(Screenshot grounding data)
◇ ◇ ◇

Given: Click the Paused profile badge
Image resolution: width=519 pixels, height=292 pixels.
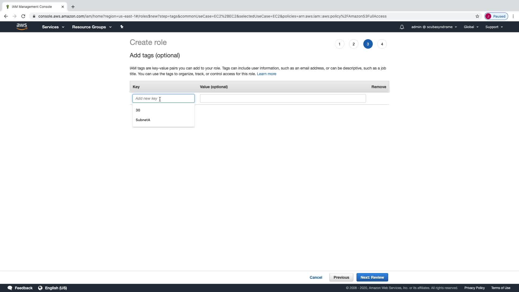Looking at the screenshot, I should 496,16.
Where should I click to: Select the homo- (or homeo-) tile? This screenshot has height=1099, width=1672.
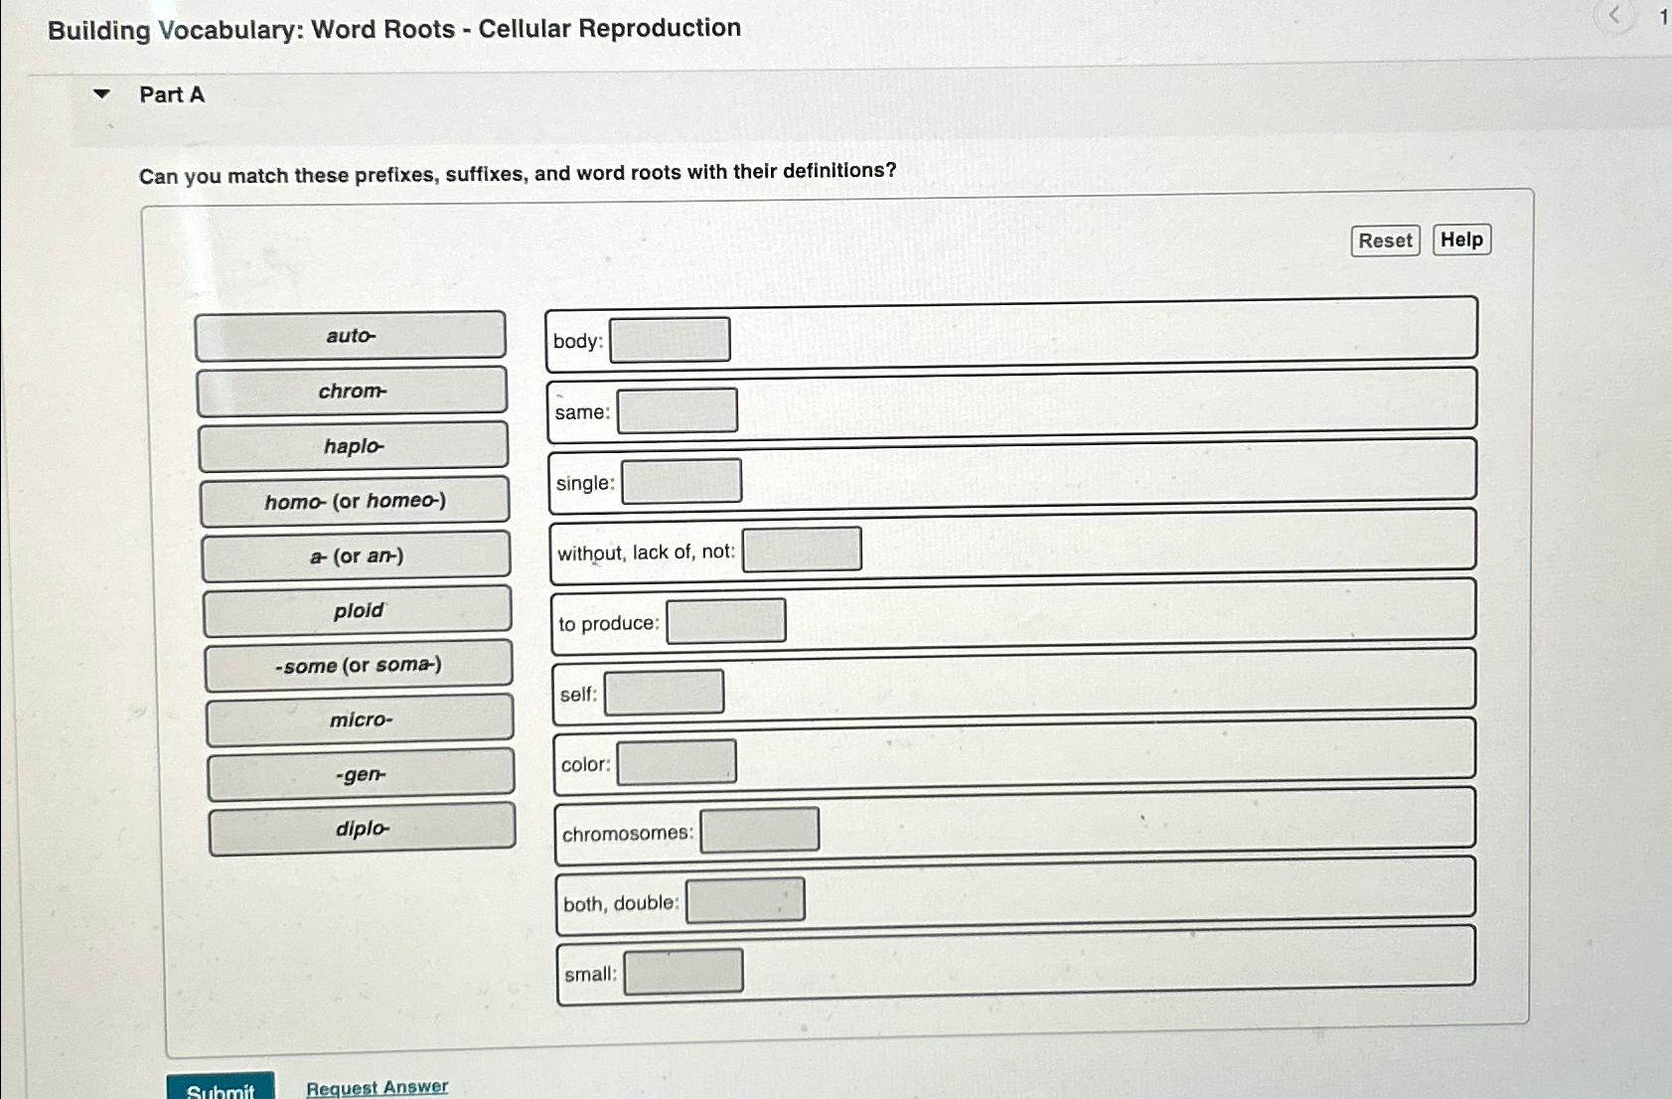pos(356,501)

◇ ◇ ◇

Directions: Your answer must be the records exactly as they stand, with no pictures in it.

Response:
Given: Click the Paused profile badge
Image resolution: width=519 pixels, height=292 pixels.
Looking at the screenshot, I should 496,16.
Where should I click to: Select the homo- (or homeo-) tile? This screenshot has height=1099, width=1672.
pos(356,501)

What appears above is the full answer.